Engineering Report Provenance: There is a Disturbing Trend

Engineering Report Provenance

Imagine if you will…you, the insurance or legal professional, need the expertise of a licensed professional engineer (PE) to help you with your claim or suit. You call one of the many national forensic engineering companies available to you. The field PE assigned the project completes the onsite inspection. You eventually receive the Engineering Report and invoice. Given the recent national attention regarding changed Hurricane Sandy Engineering Reports aired on “60 Minutes” in March 2015, are you sure the opinions in your report are those of the field PE you hired? Or, has your report been sent up the chain of command where it could have been changed by an Administrative Functionary and then sent to you? The Answer is…it depends. Was the field PE you hired the one who sent you the report? The “60 Minutes” report suggests that there is a disturbing trend.

In the beginning (circa 1985 when I started), it was understood, it was the practice, that the PE who was hired by the client, the PE who performed the onsite inspection, the PE who called the client to discuss the findings, was the PE who wrote the Engineering Report and sent it directly to the client. The past 20 or so years has seen the creation of many national forensic engineering firms. I personally know of five national forensic engineering firms who have their field PE’s submit their Engineering Reports to the Administrative Functionaries of the company where they are eventually sent to the client. Two of those five firms have been caught changing the opinions in the field PE’s Engineering Report. Two out of five is not a good statistic.

The Big “If’s”…

If…PE’s are required by law and oath to protect life and property…

If…PE’s are bound by the ethical rules regarding truthfulness by the National Society of Professional Engineers (NSPE)…

If…true Forensic PE’s are knowledgeable of the NSPE ethics and those of the National Academy of Forensic Engineers (NAFE),…how can the opinions in Engineering Reports get changed?

The Answer (In My Humble Opinion – IMHO): A few Administrative Functionaries (AF) at a small number of national forensic engineering firms are arrogant enough to believe that they should have control over the content of a field PE’s work product.

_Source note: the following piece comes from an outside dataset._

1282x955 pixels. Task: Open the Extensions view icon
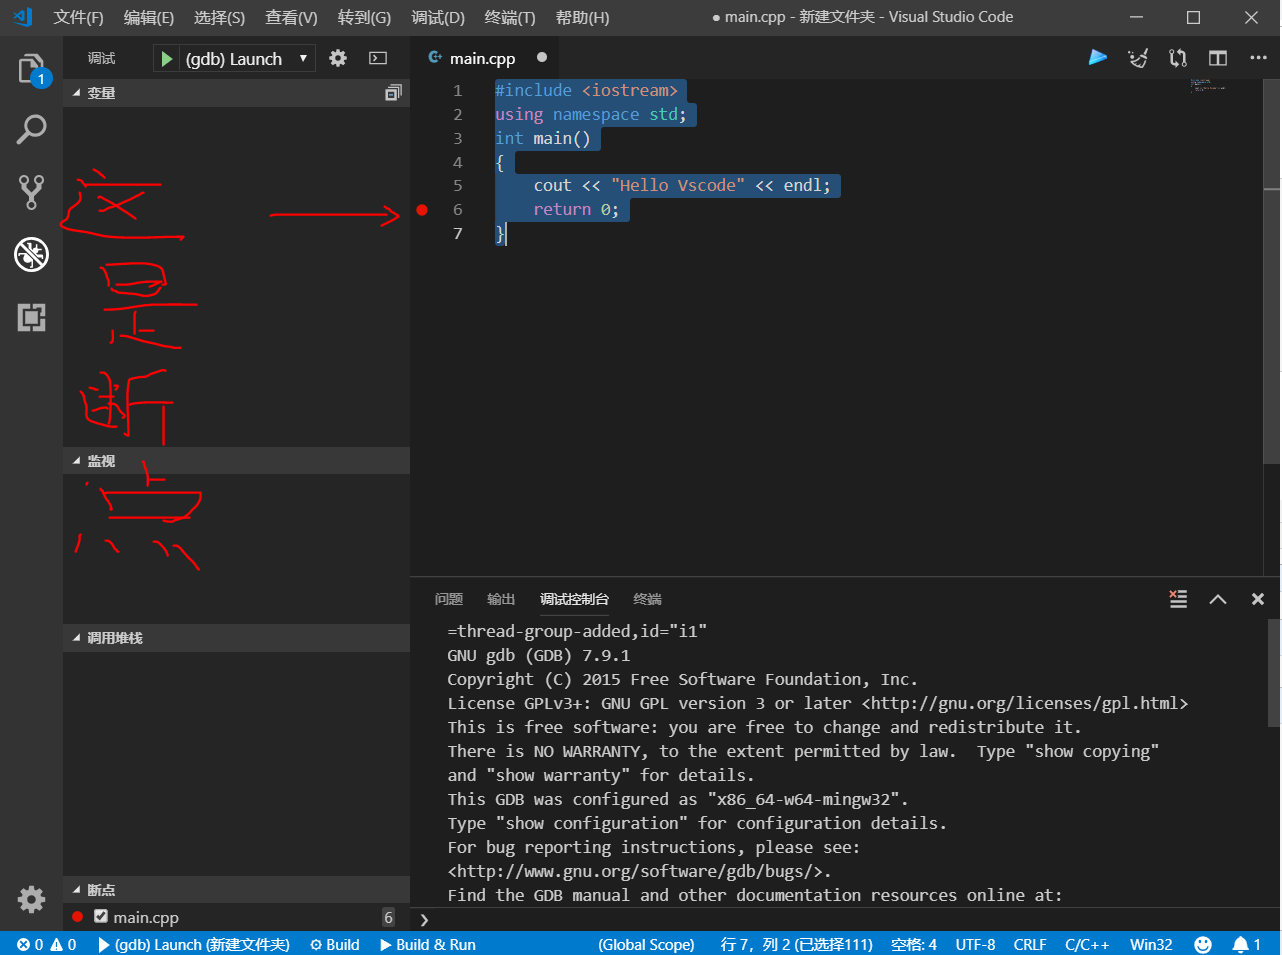click(30, 318)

What is an Administrative Functionary? They are in management above the field engineer. Many are licensed engineers who should know better. Many are technicians who worked for PE’s but are now in management or marketing to sell engineering services. In any event, IMHO, many AF’s are ignorant of or ignore the fact that the field PE writing the Engineering Report is bound by professional engineering laws, ethics, codes and standards. A PE changing the opinions of another PE is at risk of losing their license. On the other hand, the non-licensed AF’s risk nothing. There are no long-term personal or professional consequences when they change the opinions of a PE to an opinion that the AF thinks will favor the client. The non –licensed AF may get fired, but there is no license to lose. They could just go on being an AF at another national forensic engineering firm.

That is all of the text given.